Campbell has coached some major talents, including Kennard Ellis, Alton Moore, Howard Green and Eric Powell. All four have cashed NFL paychecks. And he chuckles when he hears chatter that Cody can't possibly handle Southeastern Conference offensive linemen without dropping some weight. He's allowed to chuckle, because he's coached in the SEC. He was a line coach under Jackie Sherrill at Mississippi State, and is well-acquainted with what it takes to succeed up front in college football's most hallowed Southern venues.
"Jackie would have loved Terrence," Campbell said. "Jackie liked 'em big. … There isn't anybody in the SEC that's going to single block him. No way. Let him get the pads on, and they'll see."

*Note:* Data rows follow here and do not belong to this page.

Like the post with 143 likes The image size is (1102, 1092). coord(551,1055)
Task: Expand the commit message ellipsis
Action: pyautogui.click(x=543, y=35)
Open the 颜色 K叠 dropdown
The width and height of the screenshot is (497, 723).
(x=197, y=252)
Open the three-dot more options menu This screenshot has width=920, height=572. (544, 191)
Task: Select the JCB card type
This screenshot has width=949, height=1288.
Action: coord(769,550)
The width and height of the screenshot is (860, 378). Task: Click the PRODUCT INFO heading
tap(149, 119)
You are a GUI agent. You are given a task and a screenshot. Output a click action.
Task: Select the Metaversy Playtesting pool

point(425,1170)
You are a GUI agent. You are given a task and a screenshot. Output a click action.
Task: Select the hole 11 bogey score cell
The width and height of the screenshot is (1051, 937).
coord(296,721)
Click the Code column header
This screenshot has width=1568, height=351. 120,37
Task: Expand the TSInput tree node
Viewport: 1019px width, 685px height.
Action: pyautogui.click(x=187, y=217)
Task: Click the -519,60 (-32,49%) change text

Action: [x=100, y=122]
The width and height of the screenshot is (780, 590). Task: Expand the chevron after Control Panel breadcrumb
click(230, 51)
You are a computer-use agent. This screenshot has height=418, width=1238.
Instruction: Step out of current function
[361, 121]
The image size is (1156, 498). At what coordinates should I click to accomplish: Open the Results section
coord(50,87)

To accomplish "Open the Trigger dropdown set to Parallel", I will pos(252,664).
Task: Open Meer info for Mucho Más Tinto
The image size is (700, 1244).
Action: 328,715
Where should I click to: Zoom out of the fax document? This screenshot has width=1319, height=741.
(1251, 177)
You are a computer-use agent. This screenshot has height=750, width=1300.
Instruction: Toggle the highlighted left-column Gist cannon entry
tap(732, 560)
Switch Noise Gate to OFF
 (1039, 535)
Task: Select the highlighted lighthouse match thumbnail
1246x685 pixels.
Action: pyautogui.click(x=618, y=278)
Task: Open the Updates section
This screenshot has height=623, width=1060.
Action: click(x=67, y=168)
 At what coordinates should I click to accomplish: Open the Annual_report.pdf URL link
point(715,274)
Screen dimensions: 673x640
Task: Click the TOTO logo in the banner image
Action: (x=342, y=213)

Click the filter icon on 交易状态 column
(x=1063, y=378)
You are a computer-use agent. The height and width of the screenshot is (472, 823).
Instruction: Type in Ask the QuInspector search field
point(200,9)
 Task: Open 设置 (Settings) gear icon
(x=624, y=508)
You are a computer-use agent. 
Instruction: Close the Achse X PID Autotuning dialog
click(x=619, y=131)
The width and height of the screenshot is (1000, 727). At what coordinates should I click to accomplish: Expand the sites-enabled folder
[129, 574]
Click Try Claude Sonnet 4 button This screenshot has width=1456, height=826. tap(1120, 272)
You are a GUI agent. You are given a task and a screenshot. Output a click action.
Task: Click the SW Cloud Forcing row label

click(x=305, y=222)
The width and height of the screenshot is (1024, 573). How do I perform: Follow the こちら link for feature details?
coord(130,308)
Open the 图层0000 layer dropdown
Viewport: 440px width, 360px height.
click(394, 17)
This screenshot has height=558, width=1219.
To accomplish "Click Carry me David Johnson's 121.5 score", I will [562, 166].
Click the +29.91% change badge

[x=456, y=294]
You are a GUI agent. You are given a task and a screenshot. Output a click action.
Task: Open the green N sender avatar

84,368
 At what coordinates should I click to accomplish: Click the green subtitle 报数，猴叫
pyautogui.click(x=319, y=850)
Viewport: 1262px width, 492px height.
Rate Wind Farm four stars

All that's left for Cody now is to complete course requirements. A potential pitfall was averted earlier this year when the MGCCC guidance office discovered Cody was on his way to being short by two credits. He added classes in World Literature and Music Appreciation to cover the shortfall, and believes he can enroll at UA as early as the first summer term in June. The NCAA Clearinghouse must rubber stamp his transcript before he can make travel plans, however.
"I've just got to take care of a couple of things, and I'm planning on getting there early," Cody said.
It might be premature to strip a mattress at Bryant Hall, but Terrence Cody appears to be on his way. Spiderman sheets included.